[SPARK-53638][SS][PYTHON] Limit the byte size of arrow batch for TWS to avoid OOM #52391

zeruibao · 2025-09-18T17:55:26Z

What changes were proposed in this pull request?

Limit the byte size of Arrow batch for TWS to avoid OOM.

Why are the changes needed?

On the Python worker side, when using the Pandas execution path, Arrow batches must be converted into Pandas DataFrames in memory. If an Arrow batch is too large, this conversion can lead to OOM errors in the Python worker. To mitigate this risk, we need to enforce a limit on the byte size of each Arrow batch. Similarly, processing the Pandas DataFrame inside handleInputRows also occurs entirely in memory, so applying a size limit to the DataFrame itself further helps prevent OOM issues.

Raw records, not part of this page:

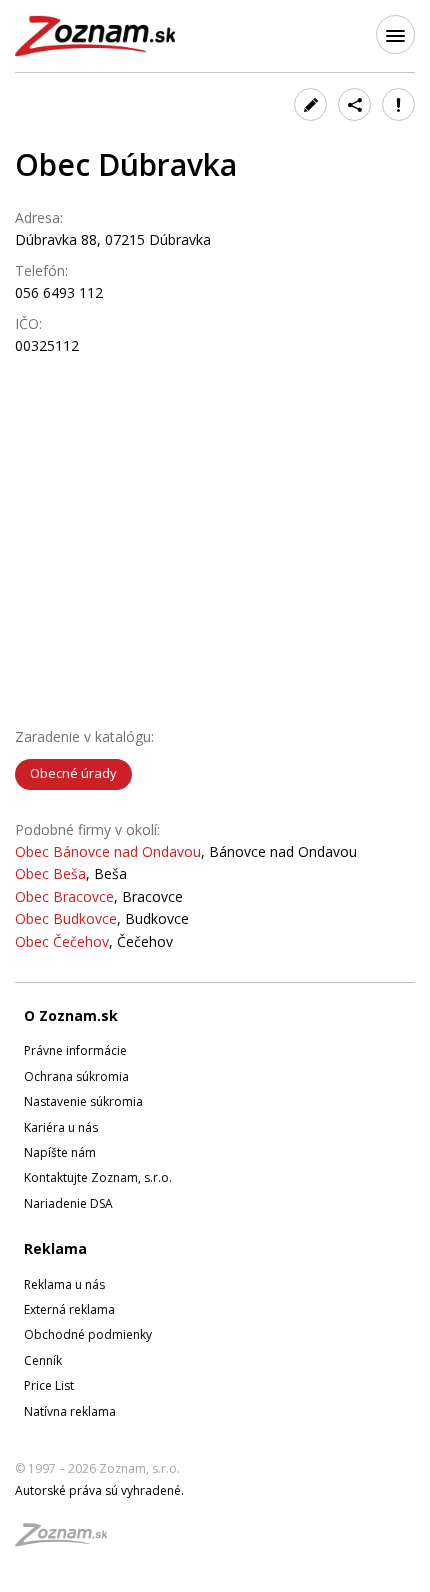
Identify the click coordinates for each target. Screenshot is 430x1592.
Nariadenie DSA (68, 1203)
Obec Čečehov (62, 941)
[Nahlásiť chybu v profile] (398, 104)
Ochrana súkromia (76, 1076)
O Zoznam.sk (71, 1015)
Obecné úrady (73, 773)
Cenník (43, 1360)
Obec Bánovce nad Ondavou (108, 851)
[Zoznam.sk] (68, 1540)
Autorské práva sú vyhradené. (99, 1490)
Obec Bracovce (64, 896)
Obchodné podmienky (88, 1334)
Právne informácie (75, 1050)
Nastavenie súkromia (83, 1101)
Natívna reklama (70, 1411)
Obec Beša (50, 873)
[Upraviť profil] (310, 104)
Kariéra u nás (61, 1127)
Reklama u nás (64, 1284)
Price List (49, 1385)
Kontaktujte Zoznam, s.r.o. (98, 1177)
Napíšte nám (60, 1152)
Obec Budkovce (66, 918)
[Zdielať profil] (354, 104)
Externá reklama (69, 1309)
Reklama (55, 1248)
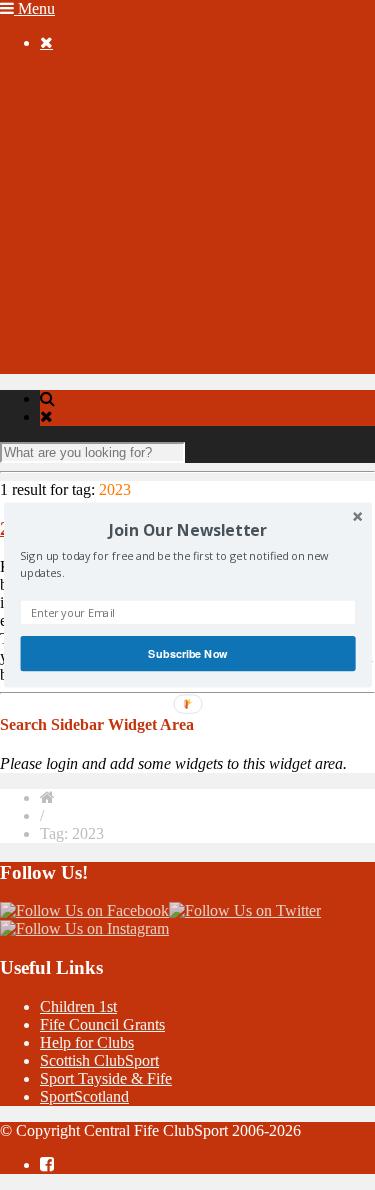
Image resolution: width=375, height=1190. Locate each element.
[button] (187, 530)
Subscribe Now (187, 653)
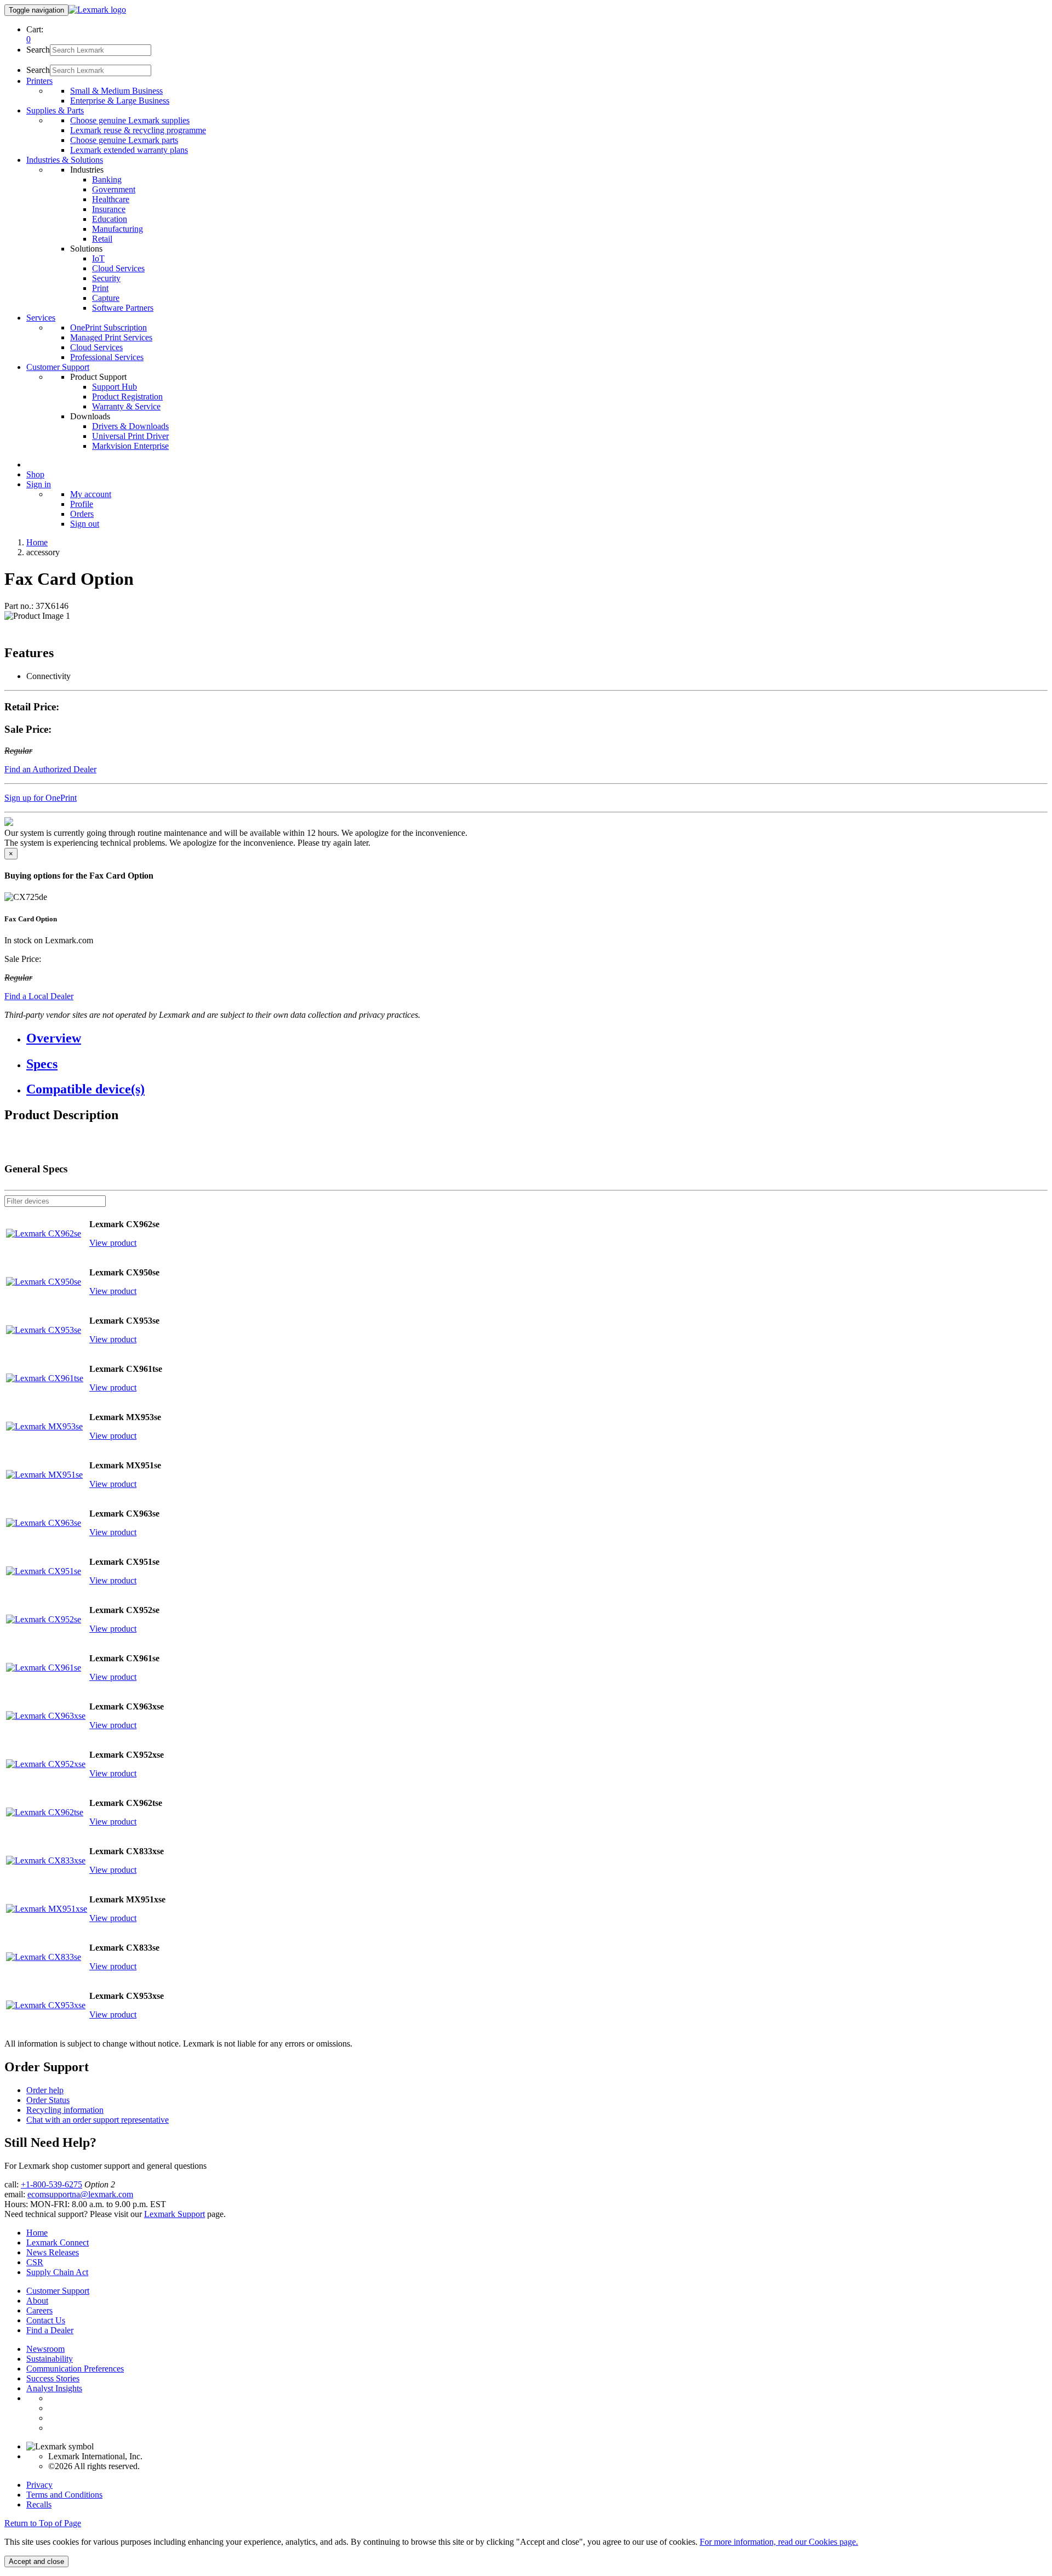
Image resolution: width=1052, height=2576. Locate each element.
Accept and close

Does this PR introduce any user-facing change?

No

How was this patch tested?

UT

Was this patch authored or co-authored using generative AI tooling?

No

HeartSaVioR

@zeruibao
The code change looks good to me. Thanks! Let's hear how PySpark folks think about additional limiting size of Pandas DataFrame creation on top of limiting size of Arrow RecordBatch.

cc. @HyukjinKwon @zhengruifeng PTAL. Thanks in advance!

...ala/org/apache/spark/sql/execution/python/streaming/ApplyInPandasWithStatePythonRunner.scala

HeartSaVioR · 2025-09-24T06:19:10Z

python/pyspark/sql/pandas/serializers.py

            for batch_key, group_rows in groupby(row_stream(), key=lambda x: x[0]):
-                df = pd.DataFrame([row for _, row in group_rows])
-                yield (batch_key, df)
+                rows = []


@HyukjinKwon @zhengruifeng
What do you think about the code? We limit the size of Arrow RecordBatch in task thread when sending to Python worker, and @zeruibao added this to re-align the size for Pandas DataFrame. Did we do this in other UDF? Is it beneficial or probably over-thinking?

Did we do this in other UDF?

I don't think so

Is it beneficial or probably over-thinking?

I remember @HyukjinKwon discussed it before, it should be beneficial if the size is properly estimated

zhengruifeng · 2025-09-25T06:21:04Z

python/pyspark/sql/pandas/serializers.py

+                    # Short circuit batch size calculation if the batch size is
+                    # unlimited as computing batch size is computationally expensive.
+                    if self.arrow_max_bytes_per_batch != 2**31 - 1:
+                        accumulate_size += sum(sys.getsizeof(x) for x in row)


TBH, I am not sure about the way to compute the batch size in the python side.

cc @HyukjinKwon @viirya

Hmm, is sys.getsizeof accurate for nested type columns?

Btw, the rows are not arrow batches anymore here, right? Using the arrow_max_bytes_per_batch config might be misleading.

Yeah, I agree sys.getsizeof is not accurate for nested type columns. Let me try other way out.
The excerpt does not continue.